_SELECTED EXTRACT_
By Richard Brenneman
Thursday May 22, 2008 - 09:37:00 AM

A political hit piece targeting state Senate hopeful Loni Hancock, ostensibly from a band of educators, was bankrolled by casino-owning bands of Native Americans attacking an outspoken foe of Bay Area tribal casinos. 

The bill it attacks her for sponsoring was also supported by her chief rival for the nomination, Wilma Chan, who has denounced the mailer.  

“Loni Hancock Is Lowering Expectations” declares the headline in the four-page mailer from the “Education Leaders for High Standards Independent Expendi-ture Committee,” which targets the lawmaker for spearheading “legislation to weaken academic standards in public schools.” But the law in question, Assembly Bill 2975, was passed in 2006 with Chan’s support. 

That measure, which was vetoed by Gov. Arnold Schwar-zenegger, would have changed state student English and math proficiency standards required under the controversial federal No Child Left Behind Act. Hancock sponsored the bill, which was supported by the California Teachers Association and the California School Boards Association but opposed by the state Chamber of Commerce. 

Hancock had called the existing standards unrealistic, faulting them for penalizing schools that steadily improve scores but fail to meet the requirements.

_PROVIDED MATERIAL_

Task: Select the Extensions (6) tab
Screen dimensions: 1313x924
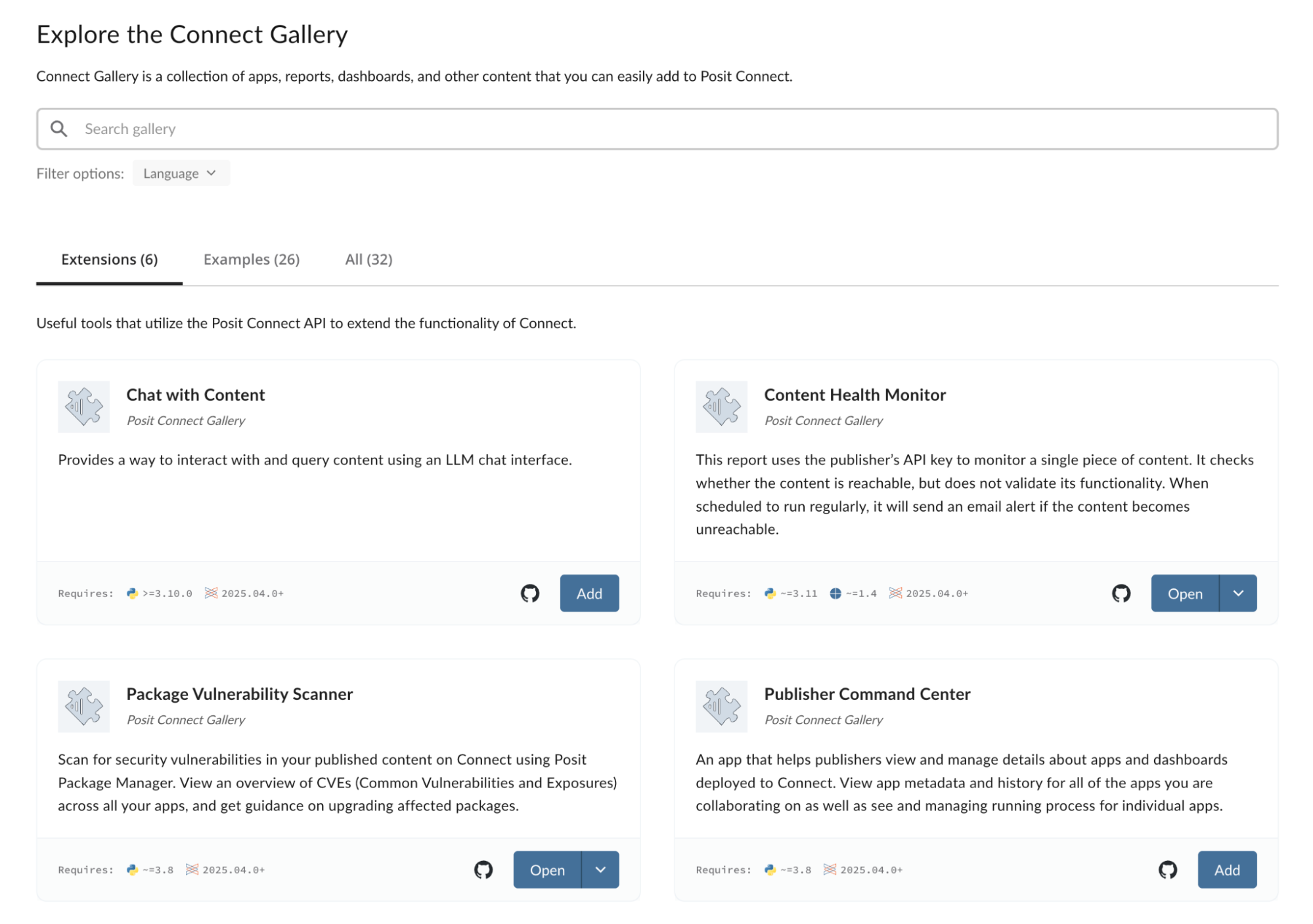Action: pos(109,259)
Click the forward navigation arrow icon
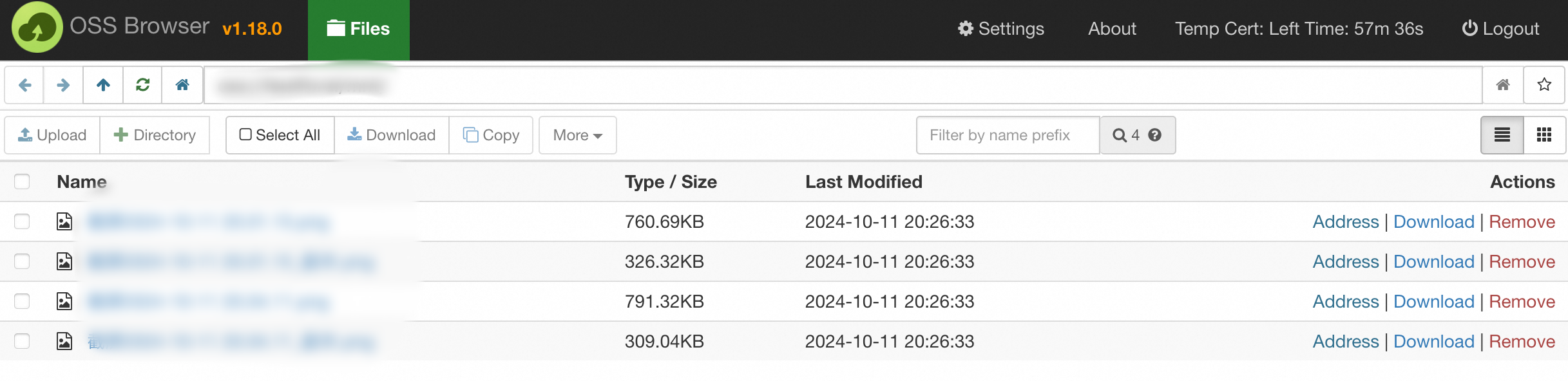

_REQUESTS_
- 1) Duplicate the part of the article on the Hancock mailer starting with "A political hit" and going on through "Area tribal casinos.".
- 2) Using the article on the Hancock mailer, decide whether each statement agrees with it: (a) The California Teachers Association supported the bill Hancock sponsored. (b) The state Chamber of Commerce backed that bill. (c) Wilma Chan has denounced the mailer. Answer yes or no for each, quoting the deciding words.
The listing has nothing to do with the text.

_OUTPUTS_
- 1)
A political hit piece targeting state Senate hopeful Loni Hancock, ostensibly from a band of educators, was bankrolled by casino-owning bands of Native Americans attacking an outspoken foe of Bay Area tribal casinos.

- 2)
(a) Yes: "which was supported by the California Teachers Association"
(b) No: "but opposed by the state Chamber of Commerce"
(c) Yes: "Wilma Chan, who has denounced the mailer"